Work instructions
Exactly the lines from the start of the data through the line containing "is (1285, 659)." should be output, with both ends kept and nothing added.

Information supplied
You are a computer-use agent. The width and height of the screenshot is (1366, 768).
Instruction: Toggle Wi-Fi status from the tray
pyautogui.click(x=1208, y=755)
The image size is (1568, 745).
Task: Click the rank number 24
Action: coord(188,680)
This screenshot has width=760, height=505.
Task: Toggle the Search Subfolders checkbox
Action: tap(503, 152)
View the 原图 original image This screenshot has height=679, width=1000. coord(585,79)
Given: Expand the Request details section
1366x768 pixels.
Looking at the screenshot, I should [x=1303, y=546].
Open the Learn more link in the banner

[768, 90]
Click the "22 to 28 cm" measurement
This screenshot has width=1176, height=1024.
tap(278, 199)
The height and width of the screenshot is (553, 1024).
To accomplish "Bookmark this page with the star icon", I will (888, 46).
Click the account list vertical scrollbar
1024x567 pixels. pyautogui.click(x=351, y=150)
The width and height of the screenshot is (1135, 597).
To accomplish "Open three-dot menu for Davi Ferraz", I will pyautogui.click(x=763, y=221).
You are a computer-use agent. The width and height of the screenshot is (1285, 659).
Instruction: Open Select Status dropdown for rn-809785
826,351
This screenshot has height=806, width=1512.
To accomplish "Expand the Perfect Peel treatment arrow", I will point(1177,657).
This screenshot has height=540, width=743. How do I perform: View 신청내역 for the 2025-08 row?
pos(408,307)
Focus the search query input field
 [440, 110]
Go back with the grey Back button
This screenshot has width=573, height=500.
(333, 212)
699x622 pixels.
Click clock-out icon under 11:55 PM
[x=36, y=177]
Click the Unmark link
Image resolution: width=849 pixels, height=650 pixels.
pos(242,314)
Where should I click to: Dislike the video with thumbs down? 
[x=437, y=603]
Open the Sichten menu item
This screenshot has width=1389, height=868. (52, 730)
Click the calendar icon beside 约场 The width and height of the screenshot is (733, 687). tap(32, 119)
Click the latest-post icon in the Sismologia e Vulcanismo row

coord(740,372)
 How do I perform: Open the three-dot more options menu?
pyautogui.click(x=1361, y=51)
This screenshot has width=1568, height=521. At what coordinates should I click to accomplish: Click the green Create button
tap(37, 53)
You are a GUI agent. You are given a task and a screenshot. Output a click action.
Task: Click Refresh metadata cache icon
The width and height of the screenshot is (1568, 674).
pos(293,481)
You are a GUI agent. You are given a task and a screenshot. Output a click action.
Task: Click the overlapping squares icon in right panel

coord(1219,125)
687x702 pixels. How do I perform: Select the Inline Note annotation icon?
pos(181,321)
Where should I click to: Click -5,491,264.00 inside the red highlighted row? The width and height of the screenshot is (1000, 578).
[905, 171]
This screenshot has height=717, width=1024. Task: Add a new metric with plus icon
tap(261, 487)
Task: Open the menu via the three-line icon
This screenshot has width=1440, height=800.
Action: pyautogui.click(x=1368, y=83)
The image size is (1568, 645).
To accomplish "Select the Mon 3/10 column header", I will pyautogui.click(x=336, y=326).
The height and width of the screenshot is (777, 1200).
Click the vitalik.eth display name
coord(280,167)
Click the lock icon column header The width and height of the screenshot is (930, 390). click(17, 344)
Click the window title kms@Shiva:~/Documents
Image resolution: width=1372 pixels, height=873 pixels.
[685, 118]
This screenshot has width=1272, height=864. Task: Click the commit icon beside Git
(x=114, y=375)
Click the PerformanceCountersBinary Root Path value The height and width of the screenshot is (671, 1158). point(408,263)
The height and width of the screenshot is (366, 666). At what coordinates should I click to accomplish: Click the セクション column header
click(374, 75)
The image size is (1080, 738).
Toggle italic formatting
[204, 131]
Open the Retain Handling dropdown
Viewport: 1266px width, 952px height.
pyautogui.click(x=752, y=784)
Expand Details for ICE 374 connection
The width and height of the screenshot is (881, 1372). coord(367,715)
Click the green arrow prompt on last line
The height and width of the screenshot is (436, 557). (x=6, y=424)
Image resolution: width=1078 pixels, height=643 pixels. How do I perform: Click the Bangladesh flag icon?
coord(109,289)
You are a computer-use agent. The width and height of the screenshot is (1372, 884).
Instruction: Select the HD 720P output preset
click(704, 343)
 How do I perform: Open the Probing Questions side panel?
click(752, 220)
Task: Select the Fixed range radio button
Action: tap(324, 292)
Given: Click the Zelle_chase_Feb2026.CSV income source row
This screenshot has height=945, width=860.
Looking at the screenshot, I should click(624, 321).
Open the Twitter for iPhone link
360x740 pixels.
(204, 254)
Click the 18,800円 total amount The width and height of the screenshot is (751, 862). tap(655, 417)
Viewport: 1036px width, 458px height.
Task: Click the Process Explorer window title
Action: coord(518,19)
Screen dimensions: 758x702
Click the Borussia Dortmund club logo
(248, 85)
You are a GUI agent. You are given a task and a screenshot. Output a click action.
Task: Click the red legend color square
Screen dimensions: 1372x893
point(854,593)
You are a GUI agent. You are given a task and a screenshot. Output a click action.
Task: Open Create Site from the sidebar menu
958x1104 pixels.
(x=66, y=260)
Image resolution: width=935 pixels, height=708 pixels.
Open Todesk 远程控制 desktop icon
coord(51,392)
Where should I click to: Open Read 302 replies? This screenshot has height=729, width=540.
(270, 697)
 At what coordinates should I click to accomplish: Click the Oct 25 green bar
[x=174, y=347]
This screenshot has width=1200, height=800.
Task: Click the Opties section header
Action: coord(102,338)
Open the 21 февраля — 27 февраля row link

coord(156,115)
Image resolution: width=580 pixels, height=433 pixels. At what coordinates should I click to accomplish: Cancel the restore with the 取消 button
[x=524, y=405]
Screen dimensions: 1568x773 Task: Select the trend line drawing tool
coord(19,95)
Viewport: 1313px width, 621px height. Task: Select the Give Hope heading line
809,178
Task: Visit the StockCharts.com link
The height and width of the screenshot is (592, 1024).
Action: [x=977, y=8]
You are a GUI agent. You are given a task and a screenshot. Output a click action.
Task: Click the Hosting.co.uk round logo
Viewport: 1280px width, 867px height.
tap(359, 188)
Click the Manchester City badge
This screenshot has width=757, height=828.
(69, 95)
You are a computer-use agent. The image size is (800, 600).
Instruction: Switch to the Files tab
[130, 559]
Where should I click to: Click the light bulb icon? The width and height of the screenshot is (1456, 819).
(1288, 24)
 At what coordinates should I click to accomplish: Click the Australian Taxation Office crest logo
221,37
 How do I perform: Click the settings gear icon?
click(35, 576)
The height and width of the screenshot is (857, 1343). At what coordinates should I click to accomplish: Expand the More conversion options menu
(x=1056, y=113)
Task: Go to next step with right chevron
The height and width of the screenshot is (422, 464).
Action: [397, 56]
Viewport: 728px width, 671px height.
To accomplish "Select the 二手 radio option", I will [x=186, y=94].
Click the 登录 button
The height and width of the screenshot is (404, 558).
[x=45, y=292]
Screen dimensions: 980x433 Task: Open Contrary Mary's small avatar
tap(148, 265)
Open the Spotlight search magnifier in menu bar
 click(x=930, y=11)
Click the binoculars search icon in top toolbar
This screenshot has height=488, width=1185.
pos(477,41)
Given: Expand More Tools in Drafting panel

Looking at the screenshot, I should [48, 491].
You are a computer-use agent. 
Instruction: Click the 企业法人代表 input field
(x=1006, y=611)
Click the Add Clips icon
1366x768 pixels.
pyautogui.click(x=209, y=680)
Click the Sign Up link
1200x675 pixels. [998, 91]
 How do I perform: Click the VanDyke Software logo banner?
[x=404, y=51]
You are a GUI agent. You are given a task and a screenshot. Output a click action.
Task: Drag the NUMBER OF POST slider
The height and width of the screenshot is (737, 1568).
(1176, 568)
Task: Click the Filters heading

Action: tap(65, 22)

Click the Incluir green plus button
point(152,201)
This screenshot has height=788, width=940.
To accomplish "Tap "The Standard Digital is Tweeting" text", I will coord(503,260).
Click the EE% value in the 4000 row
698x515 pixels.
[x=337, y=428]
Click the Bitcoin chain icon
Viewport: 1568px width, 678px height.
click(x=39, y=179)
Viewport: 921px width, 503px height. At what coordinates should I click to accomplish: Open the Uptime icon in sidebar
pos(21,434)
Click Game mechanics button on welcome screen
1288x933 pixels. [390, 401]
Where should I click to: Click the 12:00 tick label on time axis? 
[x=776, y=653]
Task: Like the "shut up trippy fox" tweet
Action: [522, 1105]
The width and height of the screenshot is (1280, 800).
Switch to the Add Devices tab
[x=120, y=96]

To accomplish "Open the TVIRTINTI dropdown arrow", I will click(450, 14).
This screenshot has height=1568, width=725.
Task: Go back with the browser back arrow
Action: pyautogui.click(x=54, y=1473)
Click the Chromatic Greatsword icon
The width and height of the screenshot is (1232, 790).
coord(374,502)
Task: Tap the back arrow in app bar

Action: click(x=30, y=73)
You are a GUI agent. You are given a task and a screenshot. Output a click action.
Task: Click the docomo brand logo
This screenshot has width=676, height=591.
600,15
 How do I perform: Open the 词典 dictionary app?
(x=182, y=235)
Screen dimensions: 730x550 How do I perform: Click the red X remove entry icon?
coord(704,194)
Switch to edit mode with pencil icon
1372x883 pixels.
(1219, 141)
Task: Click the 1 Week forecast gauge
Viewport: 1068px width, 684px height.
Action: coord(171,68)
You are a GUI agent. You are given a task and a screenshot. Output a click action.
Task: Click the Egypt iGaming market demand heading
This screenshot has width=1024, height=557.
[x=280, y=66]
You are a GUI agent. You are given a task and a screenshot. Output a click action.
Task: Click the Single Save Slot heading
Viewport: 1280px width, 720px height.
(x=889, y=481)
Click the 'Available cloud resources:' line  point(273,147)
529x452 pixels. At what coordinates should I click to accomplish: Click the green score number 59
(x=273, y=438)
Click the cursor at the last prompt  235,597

Output below
You are a computer-use agent. The width and height of the screenshot is (1366, 768).
Instruction: Toggle Wi-Fi status from the tray
pyautogui.click(x=1208, y=755)
The image size is (1568, 745).
Task: Click the rank number 24
Action: coord(188,680)
This screenshot has width=760, height=505.
Task: Toggle the Search Subfolders checkbox
Action: tap(503, 152)
View the 原图 original image This screenshot has height=679, width=1000. coord(585,79)
Given: Expand the Request details section
1366x768 pixels.
Looking at the screenshot, I should [x=1303, y=546].
Open the Learn more link in the banner

[768, 90]
Click the "22 to 28 cm" measurement
This screenshot has width=1176, height=1024.
tap(278, 199)
The height and width of the screenshot is (553, 1024).
To accomplish "Bookmark this page with the star icon", I will (888, 46).
Click the account list vertical scrollbar
1024x567 pixels. pyautogui.click(x=351, y=150)
The width and height of the screenshot is (1135, 597).
To accomplish "Open three-dot menu for Davi Ferraz", I will pyautogui.click(x=763, y=221).
You are a computer-use agent. The width and height of the screenshot is (1285, 659).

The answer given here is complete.